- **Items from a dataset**
## START

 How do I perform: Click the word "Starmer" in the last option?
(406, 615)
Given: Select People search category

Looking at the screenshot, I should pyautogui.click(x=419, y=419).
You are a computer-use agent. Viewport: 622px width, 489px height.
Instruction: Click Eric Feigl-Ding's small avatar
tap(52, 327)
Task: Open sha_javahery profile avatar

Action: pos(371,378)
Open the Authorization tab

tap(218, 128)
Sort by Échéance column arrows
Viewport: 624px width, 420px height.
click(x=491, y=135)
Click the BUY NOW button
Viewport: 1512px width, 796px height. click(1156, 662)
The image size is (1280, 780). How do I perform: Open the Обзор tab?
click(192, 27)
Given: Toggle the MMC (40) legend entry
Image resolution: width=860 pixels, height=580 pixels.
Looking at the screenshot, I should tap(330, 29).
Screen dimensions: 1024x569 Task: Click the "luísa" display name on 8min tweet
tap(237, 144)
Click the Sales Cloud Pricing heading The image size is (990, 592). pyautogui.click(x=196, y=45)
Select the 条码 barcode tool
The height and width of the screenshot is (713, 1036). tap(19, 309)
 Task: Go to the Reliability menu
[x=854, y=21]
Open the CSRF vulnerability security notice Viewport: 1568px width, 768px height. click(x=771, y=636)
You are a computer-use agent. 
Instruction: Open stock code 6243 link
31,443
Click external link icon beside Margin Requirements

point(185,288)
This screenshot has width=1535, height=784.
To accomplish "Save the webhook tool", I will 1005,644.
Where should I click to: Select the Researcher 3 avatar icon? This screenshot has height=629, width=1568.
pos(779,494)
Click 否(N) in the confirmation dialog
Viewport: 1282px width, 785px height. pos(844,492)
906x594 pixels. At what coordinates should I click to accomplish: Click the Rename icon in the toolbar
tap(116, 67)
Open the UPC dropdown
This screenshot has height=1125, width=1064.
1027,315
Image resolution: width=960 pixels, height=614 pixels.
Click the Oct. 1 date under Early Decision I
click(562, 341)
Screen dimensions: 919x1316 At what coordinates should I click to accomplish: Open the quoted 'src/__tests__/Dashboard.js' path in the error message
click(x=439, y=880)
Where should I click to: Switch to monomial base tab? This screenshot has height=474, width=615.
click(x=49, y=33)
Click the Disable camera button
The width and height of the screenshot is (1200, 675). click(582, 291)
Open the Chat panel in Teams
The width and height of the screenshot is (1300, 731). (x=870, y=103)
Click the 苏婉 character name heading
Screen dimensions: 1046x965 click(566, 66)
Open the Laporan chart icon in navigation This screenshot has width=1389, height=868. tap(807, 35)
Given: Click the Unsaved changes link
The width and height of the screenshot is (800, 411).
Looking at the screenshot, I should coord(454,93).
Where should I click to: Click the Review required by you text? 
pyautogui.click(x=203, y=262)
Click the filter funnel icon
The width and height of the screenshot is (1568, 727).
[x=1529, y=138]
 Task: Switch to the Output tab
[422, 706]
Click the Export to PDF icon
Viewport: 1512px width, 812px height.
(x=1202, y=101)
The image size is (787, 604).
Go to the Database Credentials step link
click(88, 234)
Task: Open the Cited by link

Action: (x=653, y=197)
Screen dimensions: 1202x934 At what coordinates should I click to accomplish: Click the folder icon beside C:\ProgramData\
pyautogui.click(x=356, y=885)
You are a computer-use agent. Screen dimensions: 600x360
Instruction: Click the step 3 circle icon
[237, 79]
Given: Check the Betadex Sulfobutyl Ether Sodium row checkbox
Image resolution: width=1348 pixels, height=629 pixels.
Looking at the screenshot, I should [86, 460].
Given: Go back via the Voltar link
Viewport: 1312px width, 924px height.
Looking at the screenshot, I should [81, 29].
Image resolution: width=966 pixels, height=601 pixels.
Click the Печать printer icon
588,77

## END

- **Problem description**
Retype the records between the lines holding "This screenshot has width=1535, height=784." and "Looking at the screenshot, I should coord(454,93).", inclusive, with no changes.

- **Exercise solution**
This screenshot has width=1535, height=784.
To accomplish "Save the webhook tool", I will 1005,644.
Where should I click to: Select the Researcher 3 avatar icon? This screenshot has height=629, width=1568.
pos(779,494)
Click 否(N) in the confirmation dialog
Viewport: 1282px width, 785px height. pos(844,492)
906x594 pixels. At what coordinates should I click to accomplish: Click the Rename icon in the toolbar
tap(116, 67)
Open the UPC dropdown
This screenshot has height=1125, width=1064.
1027,315
Image resolution: width=960 pixels, height=614 pixels.
Click the Oct. 1 date under Early Decision I
click(562, 341)
Screen dimensions: 919x1316 At what coordinates should I click to accomplish: Open the quoted 'src/__tests__/Dashboard.js' path in the error message
click(x=439, y=880)
Where should I click to: Switch to monomial base tab? This screenshot has height=474, width=615.
click(x=49, y=33)
Click the Disable camera button
The width and height of the screenshot is (1200, 675). click(582, 291)
Open the Chat panel in Teams
The width and height of the screenshot is (1300, 731). (x=870, y=103)
Click the 苏婉 character name heading
Screen dimensions: 1046x965 click(566, 66)
Open the Laporan chart icon in navigation This screenshot has width=1389, height=868. tap(807, 35)
Given: Click the Unsaved changes link
The width and height of the screenshot is (800, 411).
Looking at the screenshot, I should coord(454,93).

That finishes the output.